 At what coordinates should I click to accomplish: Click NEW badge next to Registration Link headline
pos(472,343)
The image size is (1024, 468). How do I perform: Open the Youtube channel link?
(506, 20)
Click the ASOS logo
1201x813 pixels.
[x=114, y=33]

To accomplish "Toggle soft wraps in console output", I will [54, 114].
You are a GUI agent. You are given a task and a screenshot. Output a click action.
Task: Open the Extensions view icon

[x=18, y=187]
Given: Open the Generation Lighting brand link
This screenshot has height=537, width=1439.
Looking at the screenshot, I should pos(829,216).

## [WHAT IS REQUIRED]
Lay out the lines of the material above as a numbered list, omitting the blank lines.

## [THE RESPONSE]
1.  At what coordinates should I click to accomplish: Click NEW badge next to Registration Link headline
2. pos(472,343)
3. The image size is (1024, 468). How do I perform: Open the Youtube channel link?
4. (506, 20)
5. Click the ASOS logo
6. 1201x813 pixels.
7. [x=114, y=33]
8. To accomplish "Toggle soft wraps in console output", I will [54, 114].
9. You are a GUI agent. You are given a task and a screenshot. Output a click action.
10. Task: Open the Extensions view icon
11. [x=18, y=187]
12. Given: Open the Generation Lighting brand link
13. This screenshot has height=537, width=1439.
14. Looking at the screenshot, I should pos(829,216).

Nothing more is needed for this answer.